Sage Lemon-Butter Cornish Game Hen | Recipe| Roasted Cornish Game Hen

I usually get a good chuckle whenever I take pictures for the blog.  Our typical weeknight consists of Mr. Stranded sitting at the table at the edge of hit seat, his stomach growling, utensils in hand ready to dive in as soon as I'm done taking a picture.  It is for this reason that I don't fuss with presentation on an average weeknight, nor worry about the quality of my photo.  Don't get my wrong - I try.  But my man needs to be fed.  I'm sure my in-laws can picture this scene!  Each time I post photos to the blog I start laughing picturing poor, old, hungry Mr. Stranded.

OK, so onto Cornish game hens.  These are so simple to prepare and cook much faster than a regular oven-stuffer roaster.  The trick to cooking this (or any type of complete bird for that matter) is getting all the great flavors between the skin and the meat, otherwise the unhealthy skin tastes amazing, but the meat will be bland.
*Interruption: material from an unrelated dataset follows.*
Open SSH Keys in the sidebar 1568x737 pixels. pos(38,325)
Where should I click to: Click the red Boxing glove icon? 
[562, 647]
The milk functions as a tenderizer.  If you don't have time to soak the hen, don't worry about it.  Just baste it more often while it's roasting.

In my rush to get the hens in the oven and myself on the treadmill (yes, it's my way of multi-tasking), I completely forgot to salt and pepper the hens before applying the sage lemon-butter mixture.  Try not to forget this step or you'll be thinking, "Oh, this is pretty good" instead of "Wow! This is great!"  Isn't it amazing how a little salt and pepper go a long way?

Sage Lemon-Butter Cornish Game Hen Recipe
Yields: 2 cornish game hens

2 Cornish game hens, 1-1/2 lbs each, giblets removed
1/2 c milk
3 Tbsp Greek or plain yogurt
3 Tbsp butter, room temperature
1 tsp ground sage
1 tsp thyme
10 sage leaves, chopped, divided
4 cloves garlic, minced
1 Tbsp lemon juice
1-1/2 tsp salt
1 tsp pepper
1 lemon
8-10 sage leaves, whole

1. Wash hens well, inside and out.  If they have a yellow film, remove it using the edge of a knife.
2. Combine milk and yogurt.  Stir well to combine.  Place hens in a large bowl and coat completely with the milk mixture.  Cover and place in the refrigerator for a minimum of 2 hours.  (If you're short on time, you can skip this step.)
3. Preheat oven to 425 degrees F.  Remove hens from fridge and allow to sit in the milk mixture at room temperature for 20-30 minutes.  In the meantime, combine butter, ground sage, thyme, 6 chopped sage leaves, garlic, lemon juice, salt and pepper.  Stir well until it forms an almost paste-like consistency. 
4. Separate skin from meat, but do not remove the skin.  Using a small spatula, spread a thin layer of sage lemon-butter between the meat and the skin, covering all areas.  Season the chicken with salt and pepper, both the outside skin and inside cavity.  Coat the outside skin with remaining sage lemon-butter.
5. Place 4-5 sage leaves and 1/2 lemon into the inside cavity of each bird.  Truss chicken legs and fold wings under towards the back so they will not burn.  Place hens in a roasting pan.
6. Place roasting pan in the oven, breast side up, and roast 35 minutes.  Turn hens over and continue roasting for another 20 minutes.
7. Remove hens from oven and let rest for 10 minutes.  In the meantime, remove lemons from cavity and squeeze lemon juice into any accumulated juices in the roasting pan. Bring to a boil and reduce liquid by half.  Mix in remaining chopped sage and cook 1 minute.  Serve sauce alongside hens or drizzle on top of hens.


Miss T said... [Reply]

that's hilarious! Hairy is the same - so I usually just serve his first before I take photos - I guess that wouldn't work with a whole hen! cudos @ the treadmill!